Alla luce della decisione in discorso, nell’ottica della necessaria coerenza intrinseca del sistema, deve rilevarsi il superamento, in fattispecie analoghe a quella qui esaminata, della tesi della nullità a regime intermedio. In particolare ci si riferisce all’ipotesi della nullità conseguente al mancato avviso dell’interrogatorio di garanzia al difensore di fiducia tempestivamente nominato, in passato qualificata a regime intermedio dalla già citata pronuncia delle Sezioni Unite n. 2/1997, Procopio. Aldilà della diversità di ambito applicativo, infatti, il principio – affermato come obiter dictum ed in maniera meramente assertiva – rileva il Supremo Collegio nella decisione in commento – non appare condivisibile alla luce delle considerazioni sin qui svolte. È pertanto auspicabile in questo ambito un adeguamento della giurisprudenza di merito e di legittimità al dictum più recente delle Sezioni Unite.
Si impone, in ultima analisi, una sintetica osservazione sul tema relativo al pericolo, ritenuto sempre più attuale da una parte della giurisprudenza7, che la dilatazione delle nullità assolute conduca ad un sempre maggior rischio di paralisi e di inefficienza del processo, risolvendosi la nullità stessa in uno strumento rimesso all’opportunistica valutazione delle parti; un tema reso particolarmente attuale dalle ormai endemiche difficoltà organizzative della giustizia.

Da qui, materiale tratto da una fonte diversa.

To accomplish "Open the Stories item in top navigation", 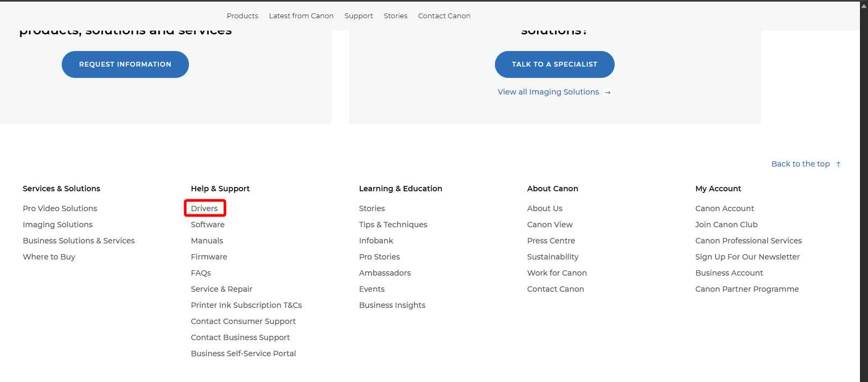I will tap(396, 16).
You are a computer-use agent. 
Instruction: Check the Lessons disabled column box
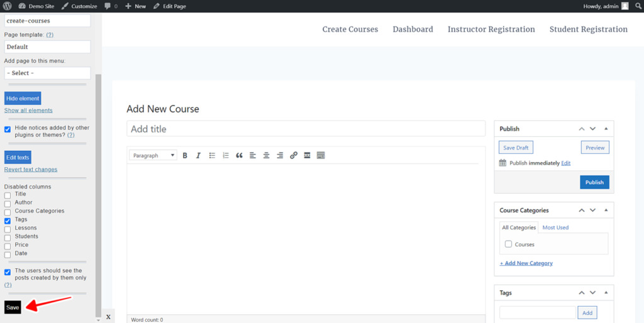tap(8, 229)
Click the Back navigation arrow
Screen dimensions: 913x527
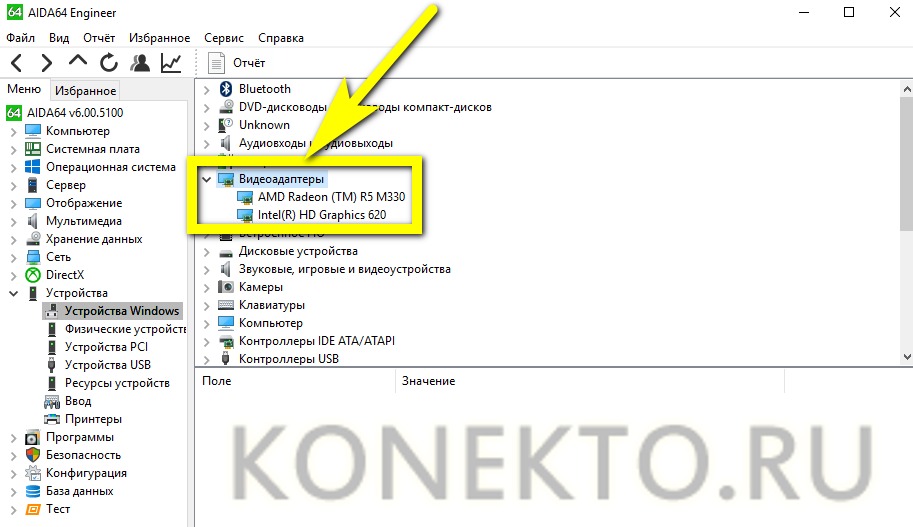tap(17, 62)
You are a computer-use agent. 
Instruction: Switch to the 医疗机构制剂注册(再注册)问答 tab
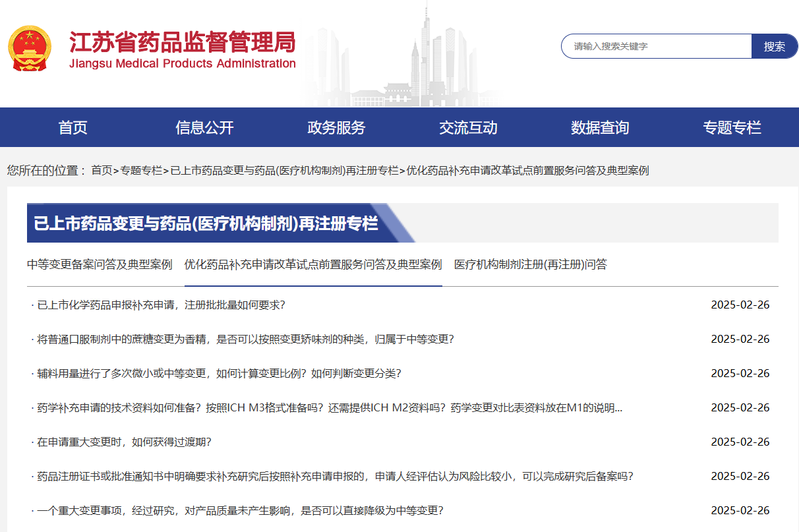[x=530, y=264]
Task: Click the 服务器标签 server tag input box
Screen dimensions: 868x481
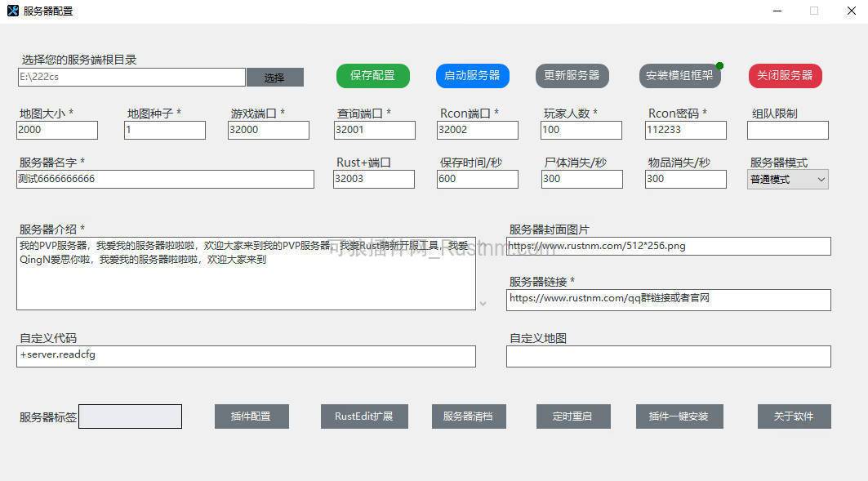Action: tap(130, 416)
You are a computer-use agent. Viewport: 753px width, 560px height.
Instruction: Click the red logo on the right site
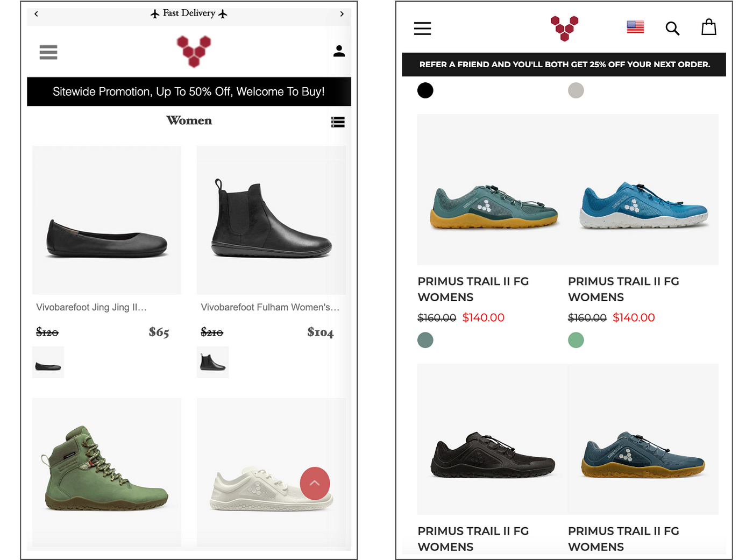coord(564,28)
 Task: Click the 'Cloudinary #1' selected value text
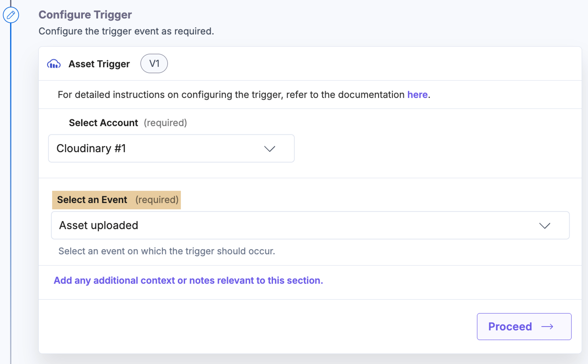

Anche in questo caso non può che condividersi la prospettiva suggerita dalle Sezioni Unite: il tema dell’efficienza e della ragionevole durata del processo non può costituire un canone ermeneutico di carattere assoluto, ma deve essere contemperato con altri diritti di rilievo costituzionale e sovranazionale. Ritiene chi scrive che l’analisi di tale problematica trovi naturale collocazione in una prospettiva de iure condendo di revisione dell’attuale sistema delle nullità.
Note
1 Cfr. da ultimo Cass. pen., 29.9.2015, n. 45575, in CED rv. n. 265235, Hoxha.
2 Ex plurimis Cass. pen., 28.3.2014, n. 20449, in CED rv. n. 259614, Zambon; 6.12.2013, n.7968, in CED rv. n. 258615, Di Mattia; 14.1.2009, n. 6240, in CED rv. n. 242530, Plaka.
3 Cass. pen., 14.7.2009, n. 34167, in CED rv. n. 245242, Pellegrino; 23.11.2004, n. 36, in CED rv. n. 230225, Medile.
4 Cass. pen., S.U., 26.3.1997, n. 2, in CED rv. n. 208269, Procopio.
5 Sul punto v. Cass. pen., 6.4.2006, n. 16002, in CED rv. n. 233615, Latovic; 2.10.2007, n. 40250, in CED rv. n. 238048, Esposito.
6 C. eur. dir. uomo, 13.5.1980, Artico c. Italia; 9.4.1984, Goddi c. Italia.
7 È in chiave di rigorosa delimitazione del perimetro applicativo delle nullità assolute che può essere letto quell’indirizzo interpretativo volto a negare il carattere assoluto della nullità di un atto ogni qualvolta esso, pur difforme dal modello legale, sia idoneo al raggiungimento dello scopo cui è preposto. In questo senso cfr. Cass. pen., S.U., 27.10.2004, n.119, in CED rv. n. 229539, Palumbo.